We cannot know what might have happened after the missile strikes that everyone had expected, but we do know, because we have revealed or confirmed, that we were prepared to make bad matters worse, to turn on the President and ourselves, and to fail him and ourselves and anyone foolish enough to depend on us. He and we may join together again sooner rather than later, but his words cannot be unsaid, his will was plain, and his inability to move the nation or its political representatives, even from his own party, became obvious, even if things never came to roll call votes in the House and Senate. (Was there a single public “no” moved to public “yes”?) The democracy of whose character the President said he had become “mindful” was disinclined to follow his lead, except in the opposite direction, or any lead at all except nowhere. Of course, the President already ought to have fully appreciated this syndrome of willed paralysis of the will, as should we, in the non-state of his Second Term domestic agenda, and in the three-year, very evidently very ongoing onanistic romance of the national legislature with self-nullification: We who know we cannot do right as a nation prefer, for now, to be the ones for whom no one, least of all our wrong-way leader, would be well-advised to wait.
Our posture of defensive indolence was prohibited for the victors as well as the vanquished sixty or seventy years ago, at the creation, when law beyond law against crime beyond crime was a matter of present and palpable necessity. The destruction of nations had become a capacity and therefore an option, known in some sense firsthand by all, as something in which all individuals and peoples were implicated, and by which all or any individuals and peoples would soon be directly threatened. Today, on the other end of an era, for us or most of us in the West, certainly for the vast majority of those chatting on the internet, the pulverized city is a science fiction cliché, a color-bled movie sequence, one day’s smoke and dust, or, dimly, a non-actualizable but determinative technical capacity: anything but the daily reality of a task at hand, or the result of real work by our own hands. Shattered landscapes and armies of the undead, are, for us or most of us, refracted memories and imported images pleasurably administered as games, TV shows, and twitter-fodder, over and over again, endlessly re-internalized extinction. Not so for, say, the Syrians, of course, but, in our separate and, as far as we have known, secure experience, such is the order of things: perpetual peace informed by thrilling collective nightmares that sometimes also happen to be other people’s real worlds, but that cannot ever be our own, nor anything that we, who consume everything but would never presume to will anything, would initiate.

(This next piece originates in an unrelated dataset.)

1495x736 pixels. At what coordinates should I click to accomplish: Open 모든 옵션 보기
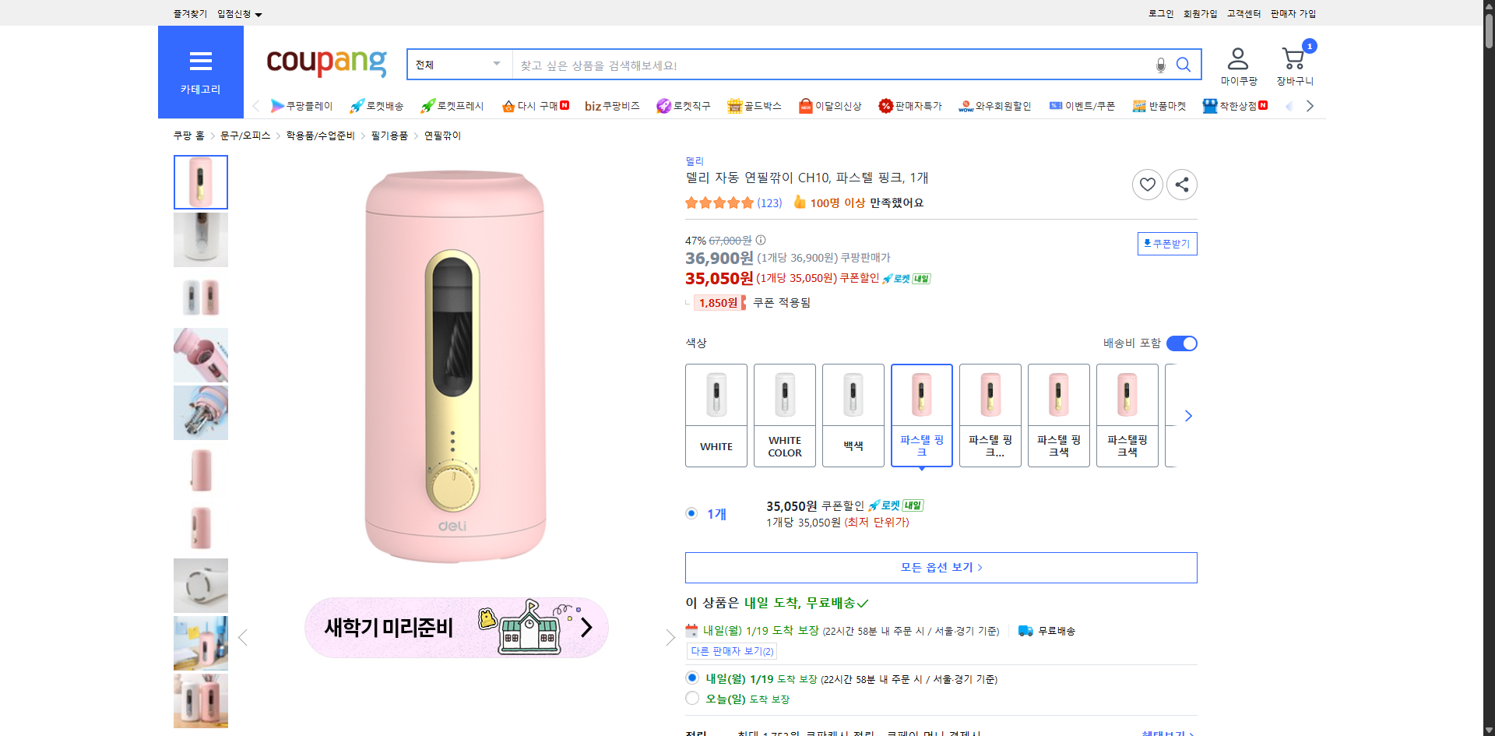(x=941, y=567)
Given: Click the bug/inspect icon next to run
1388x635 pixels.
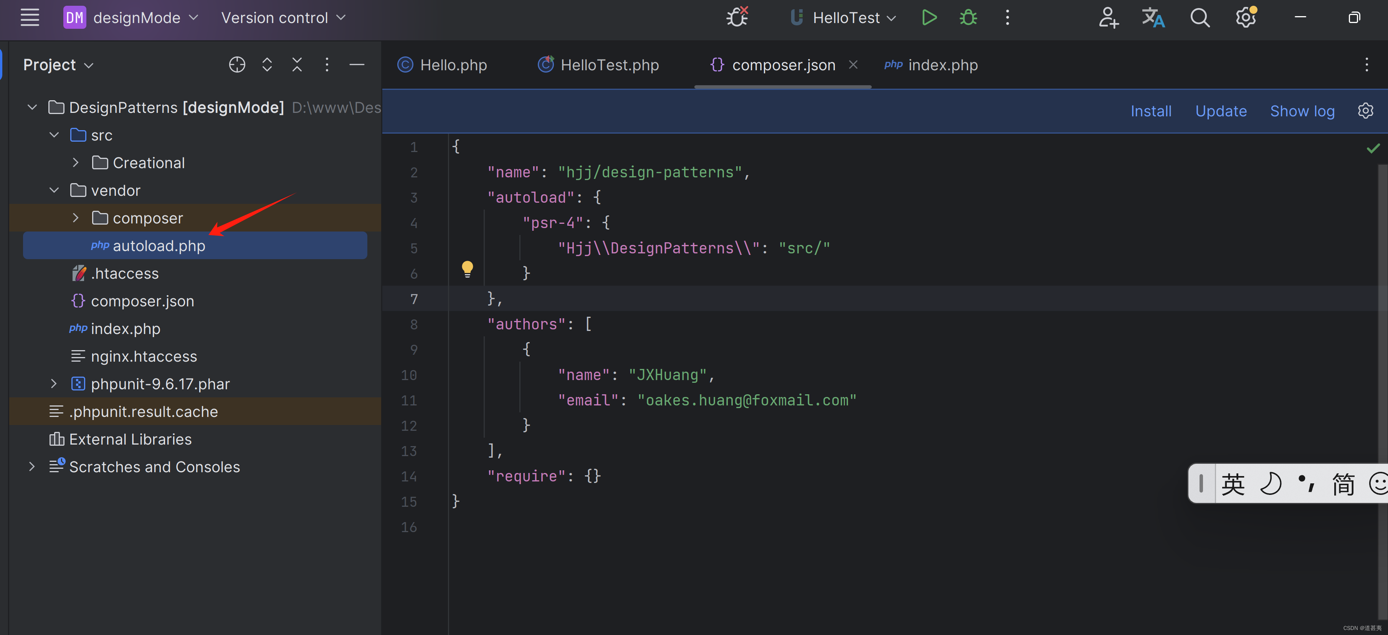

We consign to vacuous regions of speculation and voyeurism what once existed for us as memory. For how long this mechanism can continue to function, along with the order it helps to support and that enables it, is impossible to say, but that the President or history has produced a test is not the same as America or the world or the Americanized world facing and failing a last one. The material conditions for our self-compromising American pre-eminence remain intact, and its moral negation in all-enveloping skepticism must eventually envelop itself, re-liberating intention and re-imprisoning doubt. Soon, in whatever state or state of states or unstate we are found, today’s neo-isolationists of left and right may find themselves exposed to ironies mirroring those now felt by the neo-conservatives of just the other day, who thought they were advancing a needed heightening, deepening, and expansion of engagement, but instead reinforced an older impulse to wash one’s hands of it all. That the deterrent we most desperately need to enforce is not against future “first use” by others, but against eventual use again by us, does not occur to us, and that it does not occur to us is why it ought to, unless all the gaming, watching, and tweeting are rehearsal, a deadening in advance of inconvenient empathies.
…am I tripping, or are you trying to say that if not for maintaining global hegemony the U.S. would eventually “have to*” use WMDs again in that last part?